- **EXCERPTED PASSAGE**:
Despite my own mental health struggles during the Lockdown, restrictions on my freedom protected me from Covid-19. Yet those imposed on detainees did not concern their protection, health or dignity. Conversely, these restrictions increased their vulnerability to contracting Covid-19 and developing mental health problems.
People claiming asylum have fled danger and persecution in other countries and many are survivors of sexual assault, torture and trafficking. Detention criminalises them for circumstances beyond their control. However, International Law stipulates that it is not illegal to claim asylum, no matter how people arrive in the UK or another country in which they make their claim.
New legislation
New Home Office legislation seeks to change this. A two-tier system would be introduced, whereby people entering the country “irregularly” would be denied any right to claim asylum whatsoever and detained until they can be removed. Those whose removal is impossible will be granted only temporary protection and re-assessed every 30 months; they would never be able to gain full refugee status.
This undermines what it means to be a refugee, a person forced to abandon their former life and flee their country, certainly without the luxury of choice over means of travel. According to Together With Refugees, a coalition of over 200 organisations including Hastings Community of Sanctuary, over two-thirds of women and children who would currently be accepted as refugees would be rejected under proposed legislation. They make up half of people accepted as refugees in the UK.

- **WORK INSTRUCTION 1**: Copy out the part of the asylum passage that opens with the words containing "Despite my own" and closes with "mental health problems.".
- **WORK INSTRUCTION 2**: In the asylum passage, how often would people granted only temporary protection be re-assessed?
Rely only on the asylum passage.

- **GIVEN ENTRIES**:
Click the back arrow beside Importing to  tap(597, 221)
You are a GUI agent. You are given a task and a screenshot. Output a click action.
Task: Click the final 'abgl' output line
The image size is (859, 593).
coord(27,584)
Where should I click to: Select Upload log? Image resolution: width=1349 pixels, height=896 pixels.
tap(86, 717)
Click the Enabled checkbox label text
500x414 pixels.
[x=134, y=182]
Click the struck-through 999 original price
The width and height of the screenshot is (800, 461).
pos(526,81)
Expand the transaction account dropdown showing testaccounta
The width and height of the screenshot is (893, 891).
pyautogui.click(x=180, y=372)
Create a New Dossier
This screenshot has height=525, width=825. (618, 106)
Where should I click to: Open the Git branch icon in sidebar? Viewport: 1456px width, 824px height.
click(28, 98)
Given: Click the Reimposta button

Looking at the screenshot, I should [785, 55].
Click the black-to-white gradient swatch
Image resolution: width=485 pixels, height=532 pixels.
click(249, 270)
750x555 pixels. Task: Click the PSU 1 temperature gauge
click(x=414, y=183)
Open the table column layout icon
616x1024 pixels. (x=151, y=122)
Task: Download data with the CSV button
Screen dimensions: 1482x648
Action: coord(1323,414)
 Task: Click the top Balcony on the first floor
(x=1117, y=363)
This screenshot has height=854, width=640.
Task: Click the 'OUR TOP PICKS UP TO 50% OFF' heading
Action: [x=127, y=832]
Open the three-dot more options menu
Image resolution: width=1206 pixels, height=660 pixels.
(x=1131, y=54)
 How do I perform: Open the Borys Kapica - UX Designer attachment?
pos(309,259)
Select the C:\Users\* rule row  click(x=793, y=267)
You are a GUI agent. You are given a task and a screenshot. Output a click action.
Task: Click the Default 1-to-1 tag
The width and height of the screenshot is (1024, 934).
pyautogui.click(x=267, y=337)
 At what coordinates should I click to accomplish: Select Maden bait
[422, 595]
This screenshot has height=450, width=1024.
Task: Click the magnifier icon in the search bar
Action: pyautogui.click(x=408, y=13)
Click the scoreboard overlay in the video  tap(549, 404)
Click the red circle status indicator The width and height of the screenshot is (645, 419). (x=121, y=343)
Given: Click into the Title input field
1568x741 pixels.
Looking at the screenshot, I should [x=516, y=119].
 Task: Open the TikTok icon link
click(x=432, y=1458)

- **REPLY 1**:
Despite my own mental health struggles during the Lockdown, restrictions on my freedom protected me from Covid-19. Yet those imposed on detainees did not concern their protection, health or dignity. Conversely, these restrictions increased their vulnerability to contracting Covid-19 and developing mental health problems.

- **REPLY 2**: Every 30 months.